_What is being asked_:
Rewrite the data starting at the line that contains "This screenshot has" and ending at the line that contains "point(382,782)", replacing "cursor" with "caret" and leaving everything else unchanged. Return only those lines, and leave the pictures out of your answer.

_Records to process_:
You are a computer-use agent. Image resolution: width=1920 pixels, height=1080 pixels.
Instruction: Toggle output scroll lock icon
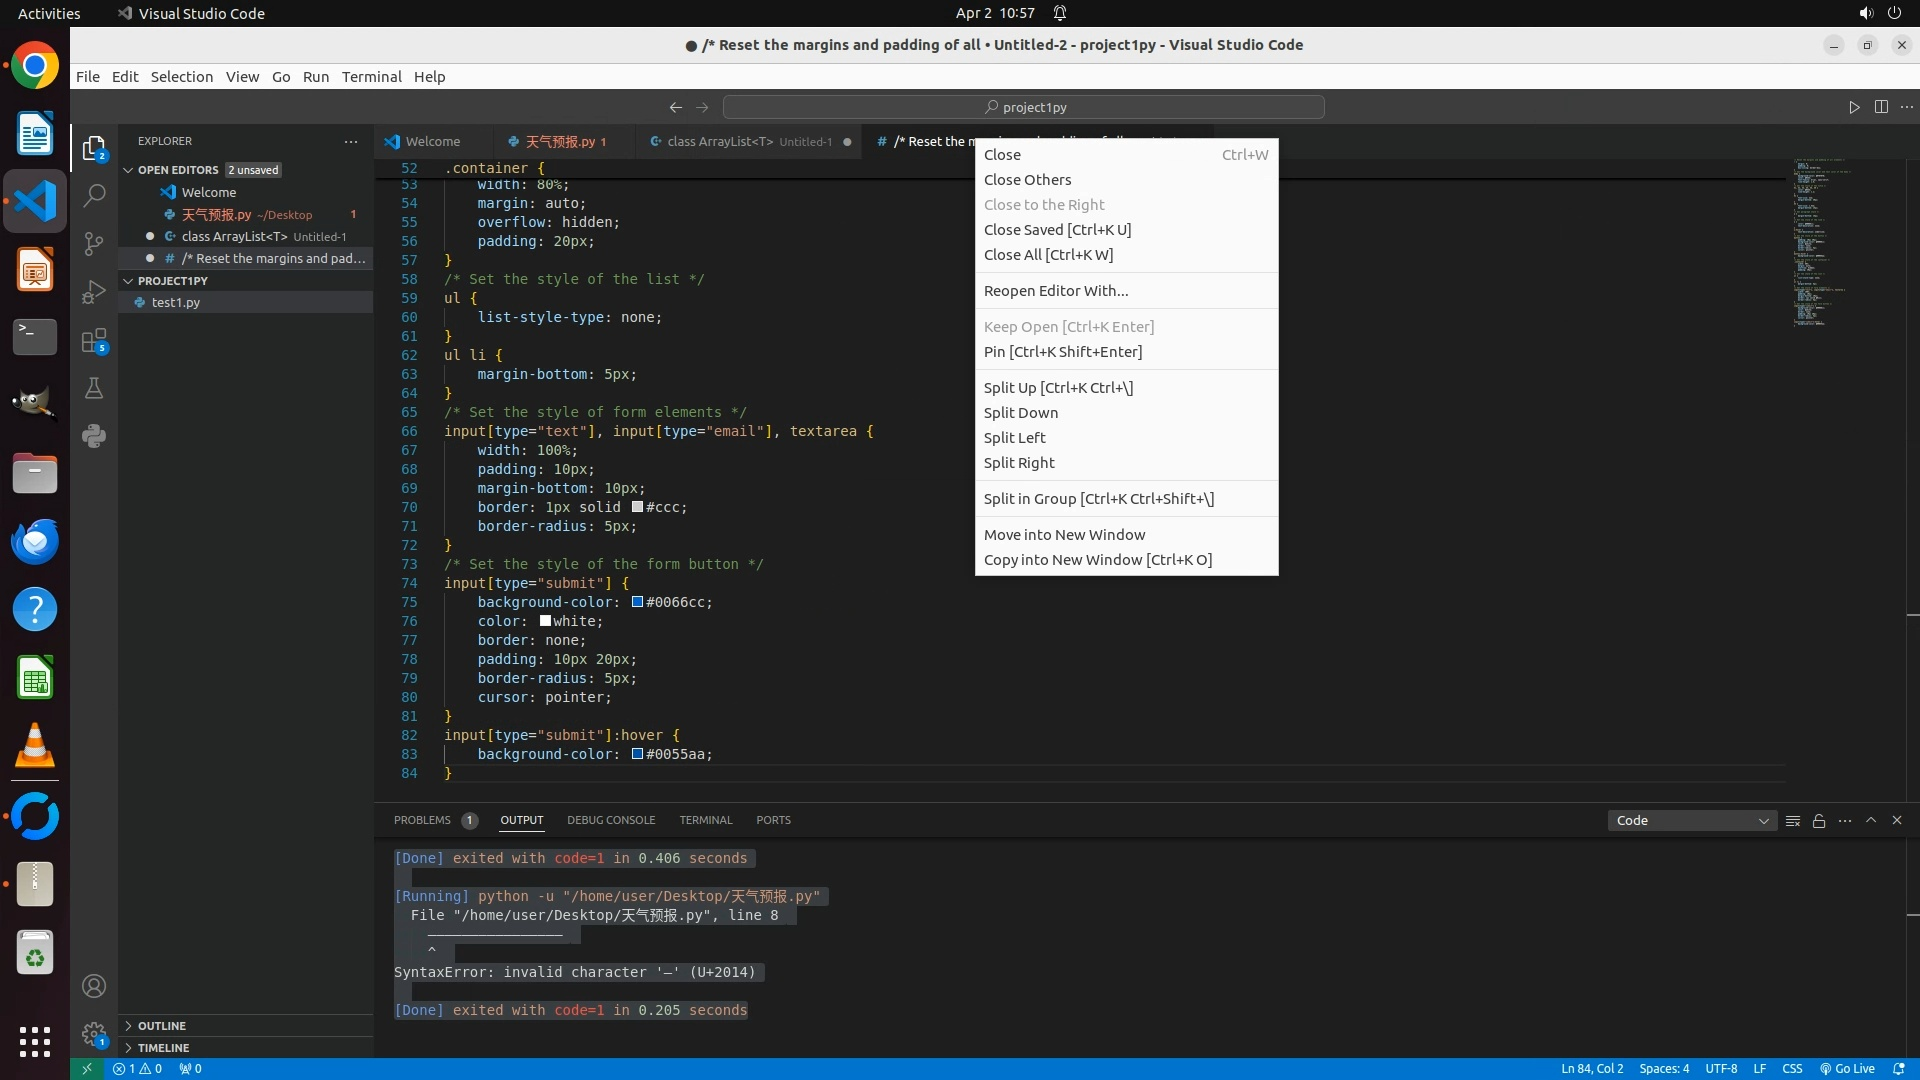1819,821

--

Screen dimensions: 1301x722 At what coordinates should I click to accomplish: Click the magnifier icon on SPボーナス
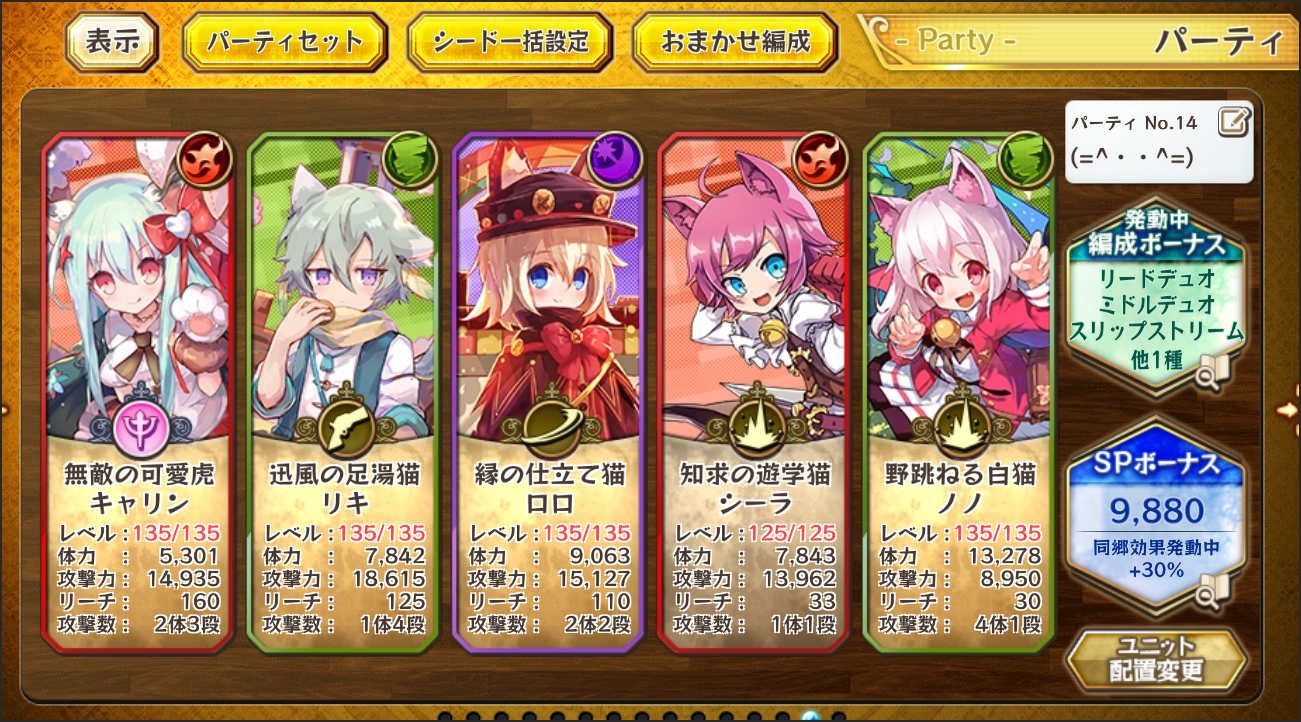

==

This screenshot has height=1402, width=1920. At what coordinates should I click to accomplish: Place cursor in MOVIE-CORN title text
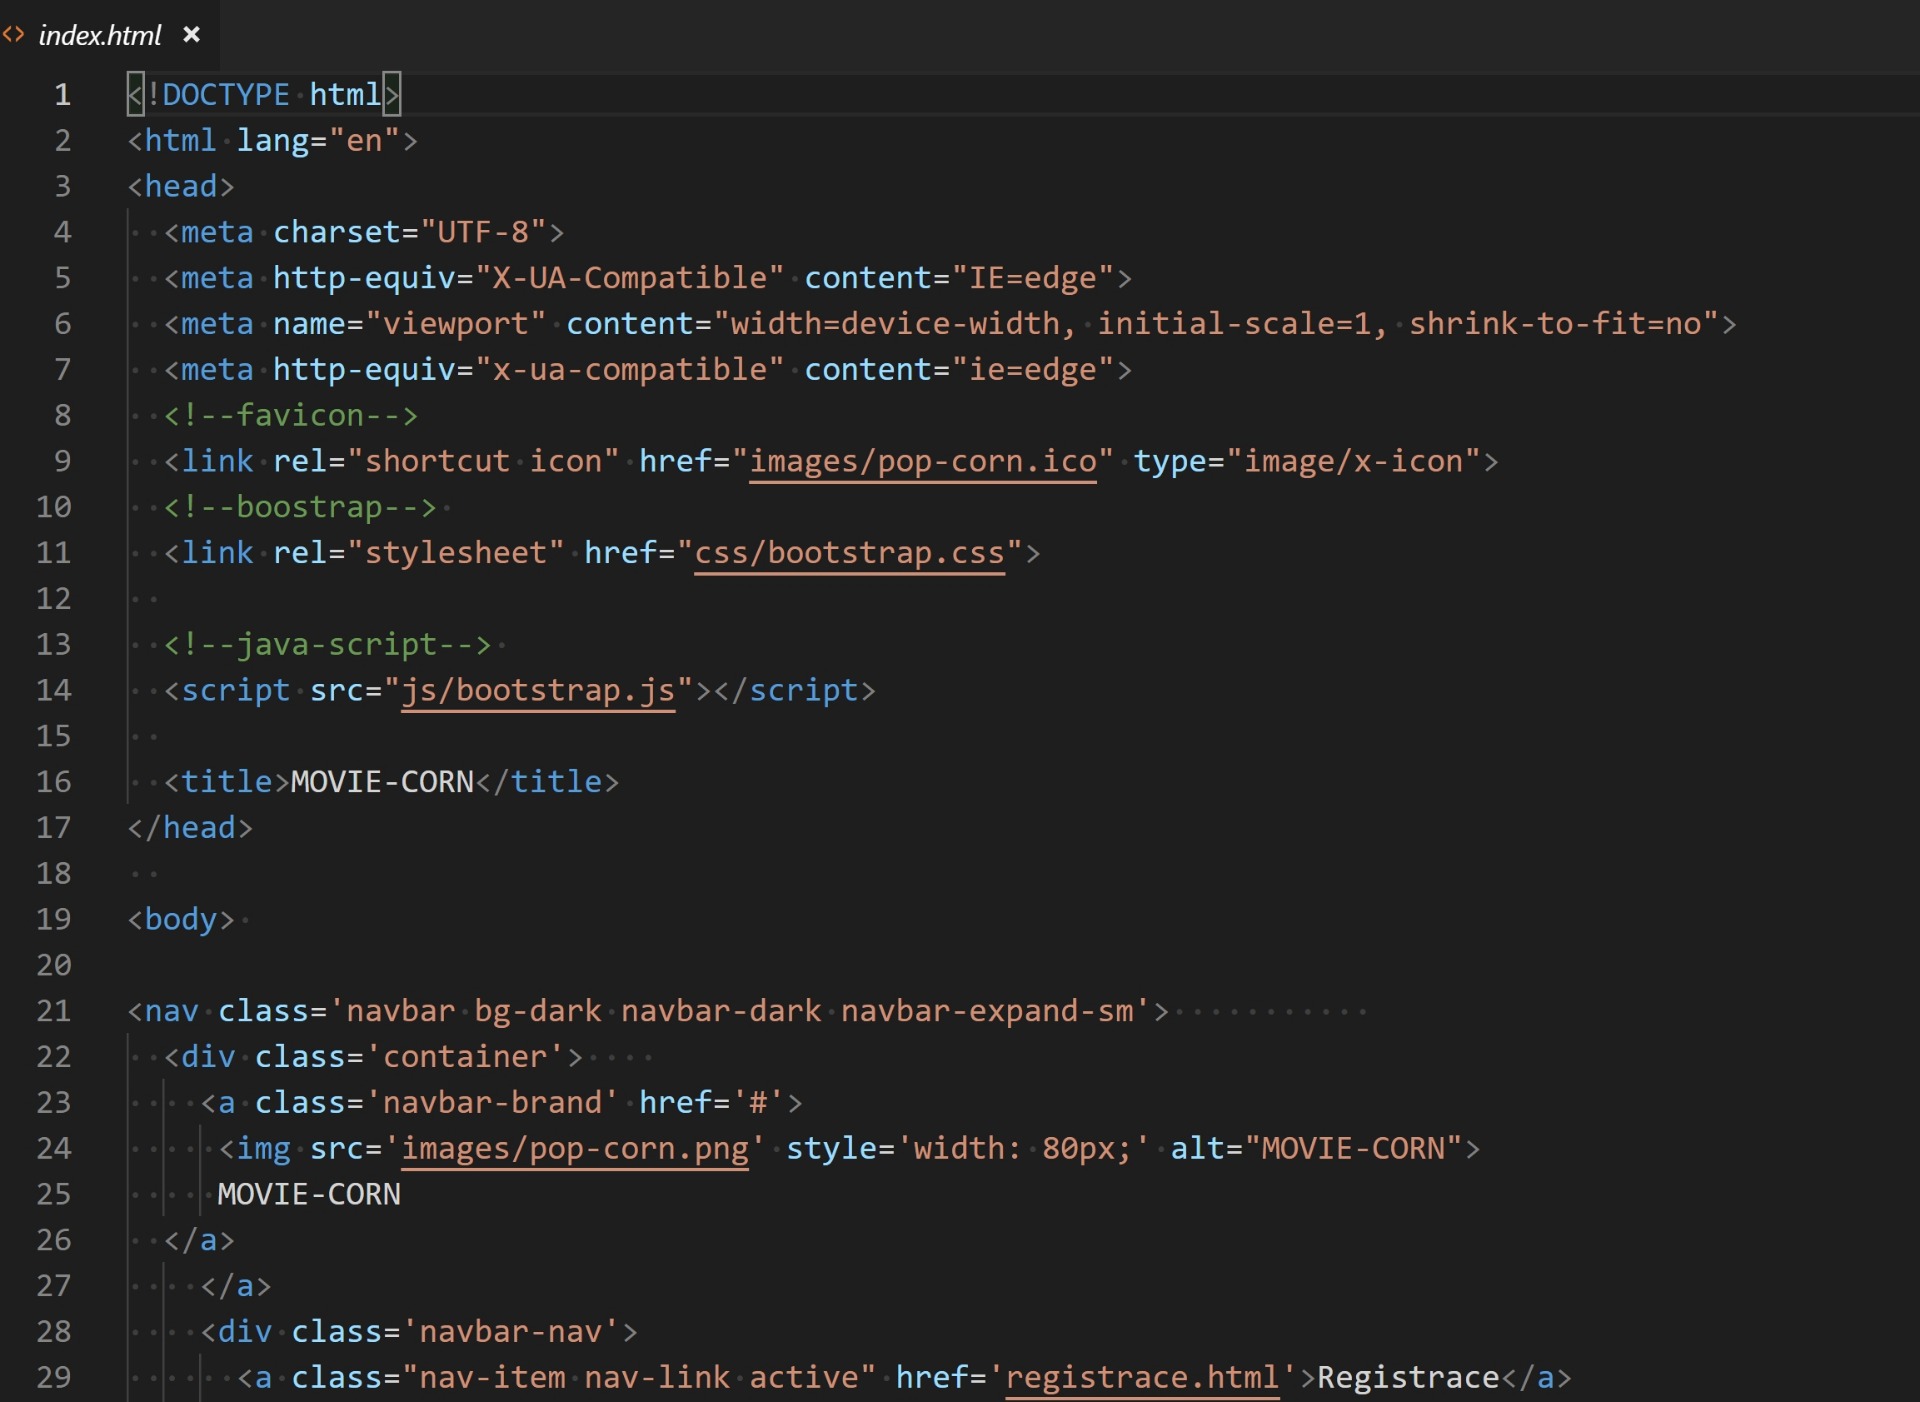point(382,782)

_Correct output_:
This screenshot has height=1402, width=1920. At what coordinates should I click to accomplish: Place caret in MOVIE-CORN title text
point(382,782)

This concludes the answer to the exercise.